Short task:
Reproduce all of the records, substituting "Where do I click to:" for every occurrence of "Where should I click to:" and leaving all other text unchanged.

— Begin Material to process —

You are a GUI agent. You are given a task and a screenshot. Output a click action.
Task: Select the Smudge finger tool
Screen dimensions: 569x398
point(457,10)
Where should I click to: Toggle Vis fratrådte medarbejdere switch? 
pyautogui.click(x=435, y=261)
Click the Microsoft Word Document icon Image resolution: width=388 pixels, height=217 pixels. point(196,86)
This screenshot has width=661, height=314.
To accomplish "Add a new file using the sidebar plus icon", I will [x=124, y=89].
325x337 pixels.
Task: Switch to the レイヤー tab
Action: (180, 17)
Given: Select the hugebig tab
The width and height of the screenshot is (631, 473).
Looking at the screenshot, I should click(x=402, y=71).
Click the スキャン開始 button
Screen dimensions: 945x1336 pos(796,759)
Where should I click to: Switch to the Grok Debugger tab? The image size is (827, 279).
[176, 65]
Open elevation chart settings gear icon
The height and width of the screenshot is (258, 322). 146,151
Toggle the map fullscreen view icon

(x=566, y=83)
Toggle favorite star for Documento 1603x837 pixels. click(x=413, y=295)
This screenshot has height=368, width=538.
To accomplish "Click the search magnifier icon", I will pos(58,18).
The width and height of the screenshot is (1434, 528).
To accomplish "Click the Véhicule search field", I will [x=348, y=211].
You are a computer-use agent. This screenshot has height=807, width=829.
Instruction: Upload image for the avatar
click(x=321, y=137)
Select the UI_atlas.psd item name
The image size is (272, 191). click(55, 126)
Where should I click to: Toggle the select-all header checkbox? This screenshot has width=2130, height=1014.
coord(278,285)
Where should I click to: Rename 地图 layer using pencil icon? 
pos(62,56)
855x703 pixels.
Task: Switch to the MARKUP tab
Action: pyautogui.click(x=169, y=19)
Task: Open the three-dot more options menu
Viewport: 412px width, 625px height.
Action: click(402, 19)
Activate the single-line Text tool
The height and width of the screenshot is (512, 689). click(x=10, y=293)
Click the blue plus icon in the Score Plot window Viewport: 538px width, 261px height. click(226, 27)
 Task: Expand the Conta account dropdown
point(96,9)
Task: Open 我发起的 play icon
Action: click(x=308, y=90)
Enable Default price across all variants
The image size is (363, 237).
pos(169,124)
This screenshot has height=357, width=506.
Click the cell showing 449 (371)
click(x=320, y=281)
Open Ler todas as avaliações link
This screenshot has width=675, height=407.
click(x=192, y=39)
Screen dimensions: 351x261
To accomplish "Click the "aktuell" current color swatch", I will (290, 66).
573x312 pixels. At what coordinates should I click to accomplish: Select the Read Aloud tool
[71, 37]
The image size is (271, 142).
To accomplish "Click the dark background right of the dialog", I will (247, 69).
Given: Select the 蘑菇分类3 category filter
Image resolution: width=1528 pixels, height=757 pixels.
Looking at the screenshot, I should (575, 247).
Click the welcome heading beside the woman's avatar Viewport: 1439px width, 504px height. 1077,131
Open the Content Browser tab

— End Material to process —

Complete output:
You are a GUI agent. You are given a task and a screenshot. Output a click action.
Task: Select the Smudge finger tool
Screen dimensions: 569x398
point(457,10)
Where do I click to: Toggle Vis fratrådte medarbejdere switch? 
pyautogui.click(x=435, y=261)
Click the Microsoft Word Document icon Image resolution: width=388 pixels, height=217 pixels. point(196,86)
This screenshot has width=661, height=314.
To accomplish "Add a new file using the sidebar plus icon", I will [x=124, y=89].
325x337 pixels.
Task: Switch to the レイヤー tab
Action: (180, 17)
Given: Select the hugebig tab
The width and height of the screenshot is (631, 473).
Looking at the screenshot, I should click(x=402, y=71).
Click the スキャン開始 button
Screen dimensions: 945x1336 pos(796,759)
Where do I click to: Switch to the Grok Debugger tab? The image size is (827, 279).
[176, 65]
Open elevation chart settings gear icon
The height and width of the screenshot is (258, 322). 146,151
Toggle the map fullscreen view icon

(x=566, y=83)
Toggle favorite star for Documento 1603x837 pixels. click(x=413, y=295)
This screenshot has height=368, width=538.
To accomplish "Click the search magnifier icon", I will pos(58,18).
The width and height of the screenshot is (1434, 528).
To accomplish "Click the Véhicule search field", I will [x=348, y=211].
You are a computer-use agent. This screenshot has height=807, width=829.
Instruction: Upload image for the avatar
click(x=321, y=137)
Select the UI_atlas.psd item name
The image size is (272, 191). click(55, 126)
Where do I click to: Toggle the select-all header checkbox? This screenshot has width=2130, height=1014.
coord(278,285)
Where do I click to: Rename 地图 layer using pencil icon? 
pos(62,56)
855x703 pixels.
Task: Switch to the MARKUP tab
Action: pyautogui.click(x=169, y=19)
Task: Open the three-dot more options menu
Viewport: 412px width, 625px height.
Action: click(402, 19)
Activate the single-line Text tool
The height and width of the screenshot is (512, 689). click(x=10, y=293)
Click the blue plus icon in the Score Plot window Viewport: 538px width, 261px height. click(226, 27)
 Task: Expand the Conta account dropdown
point(96,9)
Task: Open 我发起的 play icon
Action: click(x=308, y=90)
Enable Default price across all variants
The image size is (363, 237).
pos(169,124)
This screenshot has height=357, width=506.
Click the cell showing 449 (371)
click(x=320, y=281)
Open Ler todas as avaliações link
This screenshot has width=675, height=407.
click(x=192, y=39)
Screen dimensions: 351x261
To accomplish "Click the "aktuell" current color swatch", I will (290, 66).
573x312 pixels. At what coordinates should I click to accomplish: Select the Read Aloud tool
[71, 37]
The image size is (271, 142).
To accomplish "Click the dark background right of the dialog", I will (247, 69).
Given: Select the 蘑菇分类3 category filter
Image resolution: width=1528 pixels, height=757 pixels.
Looking at the screenshot, I should (575, 247).
Click the welcome heading beside the woman's avatar Viewport: 1439px width, 504px height. 1077,131
Open the Content Browser tab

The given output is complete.